In general, 64-bit numbers (and even greater values) can be stored with multiple words, e.g. an unsigned long long
uses two dword
s. To add two 64-bit numbers, two additions are performed - one on the low 32 bits, and one on the high 32 bits, plus the carry:
; Add 64-bit number from esi onto edi:
mov eax, [esi] ; get low 32 bits of source
add [edi], eax ; add to low 32 bits of destination
; That add may have overflowed, and if it did, carry flag = 1.
mov eax, [esi+4] ; get high 32 bits of source
adc [edi+4], eax ; add to high 32 bits of destination, then add carry.
You can repeat this sequence of add
and adc
s as much as you like to add arbitrarily big numbers. The same thing can be done with subtraction - just use sub
and sbb
(subtract with borrow).

• Exercise task 1: From the passage on multi-word arithmetic, reproduce word for word the portion from "In general, 64-bit" to "carry flag = 1.".
• Exercise task 2: In the passage on multi-word arithmetic, what is sbb said to mean?
• Exercise task 3: Continue the passage on multi-word arithmetic from the point where it ends.

Target pointing data
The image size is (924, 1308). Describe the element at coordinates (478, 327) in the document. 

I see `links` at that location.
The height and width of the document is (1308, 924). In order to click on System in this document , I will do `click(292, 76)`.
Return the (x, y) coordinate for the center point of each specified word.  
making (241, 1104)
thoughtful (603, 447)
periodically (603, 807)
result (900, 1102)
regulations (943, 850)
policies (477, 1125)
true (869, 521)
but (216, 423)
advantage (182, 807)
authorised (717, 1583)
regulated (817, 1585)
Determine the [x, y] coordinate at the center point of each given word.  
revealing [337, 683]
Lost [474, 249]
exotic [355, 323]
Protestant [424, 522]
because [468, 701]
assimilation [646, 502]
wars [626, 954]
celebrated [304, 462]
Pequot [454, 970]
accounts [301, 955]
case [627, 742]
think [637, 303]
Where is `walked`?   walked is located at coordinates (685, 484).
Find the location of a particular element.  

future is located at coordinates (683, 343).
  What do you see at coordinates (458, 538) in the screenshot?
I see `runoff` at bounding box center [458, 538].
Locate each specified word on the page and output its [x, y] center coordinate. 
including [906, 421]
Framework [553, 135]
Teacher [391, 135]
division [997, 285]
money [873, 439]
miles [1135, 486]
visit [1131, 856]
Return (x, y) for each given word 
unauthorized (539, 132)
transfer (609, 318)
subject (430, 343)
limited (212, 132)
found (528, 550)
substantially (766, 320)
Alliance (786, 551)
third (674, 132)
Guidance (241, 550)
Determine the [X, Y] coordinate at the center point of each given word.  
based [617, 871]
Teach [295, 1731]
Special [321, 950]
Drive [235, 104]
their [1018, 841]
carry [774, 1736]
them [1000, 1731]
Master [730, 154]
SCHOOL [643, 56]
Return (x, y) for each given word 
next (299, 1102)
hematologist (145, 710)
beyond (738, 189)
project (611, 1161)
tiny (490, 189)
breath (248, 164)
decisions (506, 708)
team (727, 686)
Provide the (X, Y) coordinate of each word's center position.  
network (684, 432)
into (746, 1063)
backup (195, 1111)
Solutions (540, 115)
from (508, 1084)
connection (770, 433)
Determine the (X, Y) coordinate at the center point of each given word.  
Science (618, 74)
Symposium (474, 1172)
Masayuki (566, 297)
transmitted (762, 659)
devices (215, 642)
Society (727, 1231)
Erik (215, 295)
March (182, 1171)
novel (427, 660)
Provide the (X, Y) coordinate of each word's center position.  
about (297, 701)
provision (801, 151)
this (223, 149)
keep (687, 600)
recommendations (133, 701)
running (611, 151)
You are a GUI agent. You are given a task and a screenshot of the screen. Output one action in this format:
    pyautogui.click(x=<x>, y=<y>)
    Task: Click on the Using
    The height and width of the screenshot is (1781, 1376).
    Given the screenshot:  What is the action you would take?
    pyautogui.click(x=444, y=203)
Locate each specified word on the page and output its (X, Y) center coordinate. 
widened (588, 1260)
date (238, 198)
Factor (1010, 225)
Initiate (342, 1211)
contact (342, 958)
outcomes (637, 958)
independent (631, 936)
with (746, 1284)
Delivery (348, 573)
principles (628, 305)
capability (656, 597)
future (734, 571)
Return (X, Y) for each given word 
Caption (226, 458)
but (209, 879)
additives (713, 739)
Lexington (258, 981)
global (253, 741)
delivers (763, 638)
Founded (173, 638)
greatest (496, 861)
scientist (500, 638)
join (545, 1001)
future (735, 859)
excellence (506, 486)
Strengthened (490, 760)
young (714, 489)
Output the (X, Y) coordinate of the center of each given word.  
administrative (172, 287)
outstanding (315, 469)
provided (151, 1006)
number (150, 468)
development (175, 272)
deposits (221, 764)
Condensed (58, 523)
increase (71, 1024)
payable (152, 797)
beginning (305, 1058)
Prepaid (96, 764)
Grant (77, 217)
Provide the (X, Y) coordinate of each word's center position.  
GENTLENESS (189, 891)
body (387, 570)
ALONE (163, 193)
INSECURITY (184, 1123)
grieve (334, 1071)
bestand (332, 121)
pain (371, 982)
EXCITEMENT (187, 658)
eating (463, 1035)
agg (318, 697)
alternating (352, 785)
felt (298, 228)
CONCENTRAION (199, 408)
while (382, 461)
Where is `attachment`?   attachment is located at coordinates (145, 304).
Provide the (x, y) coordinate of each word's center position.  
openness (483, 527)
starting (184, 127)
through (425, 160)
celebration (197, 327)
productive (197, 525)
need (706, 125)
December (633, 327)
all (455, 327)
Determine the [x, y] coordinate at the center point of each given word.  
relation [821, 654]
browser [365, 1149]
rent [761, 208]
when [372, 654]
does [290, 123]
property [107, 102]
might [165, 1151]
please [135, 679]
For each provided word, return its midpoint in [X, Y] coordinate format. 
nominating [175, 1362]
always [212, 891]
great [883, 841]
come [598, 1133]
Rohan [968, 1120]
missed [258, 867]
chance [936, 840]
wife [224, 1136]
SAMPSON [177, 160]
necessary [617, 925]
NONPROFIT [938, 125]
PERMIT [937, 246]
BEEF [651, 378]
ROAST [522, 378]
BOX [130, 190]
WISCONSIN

• Expected answer 1:
In general, 64-bit numbers (and even greater values) can be stored with multiple words, e.g. an unsigned long long
uses two dword
s. To add two 64-bit numbers, two additions are performed - one on the low 32 bits, and one on the high 32 bits, plus the carry:
; Add 64-bit number from esi onto edi:
mov eax, [esi] ; get low 32 bits of source
add [edi], eax ; add to low 32 bits of destination
; That add may have overflowed, and if it did, carry flag = 1.

• Expected answer 2: Subtract with borrow.

• Expected answer 3:
Multiplication and division are much more complicated, and the compiler usually produces some small helper functions to deal with these whenever you multiply 64-bit numbers together. Packages like GMP which support very, very large integers use SSE/SSE2 to speed things up. Take a look at this Wikipedia article for more information on multiplication algorithms.
回答4:
As others have pointed out all 64-bit aritmetic in your example has been optimised away. This answer focuses on the question int the title.
Basically we treat each 32-bit number as a digit and work in base 4294967296. In this manner we can work on arbiterally big numbers.
Addition and subtraction are easiest. We work through the digits one at a time starting from the least significant and moving to the most significant. Generally the first digit is done with a normal add/subtract instruction and later digits are done using a specific "add with carry" or "subtract with borrow" instruction. The carry flag in the status register is used to take the carry/borrow bit from one digit to the next. Thanks to twos complement signed and unsigned addition and subtraction are the same.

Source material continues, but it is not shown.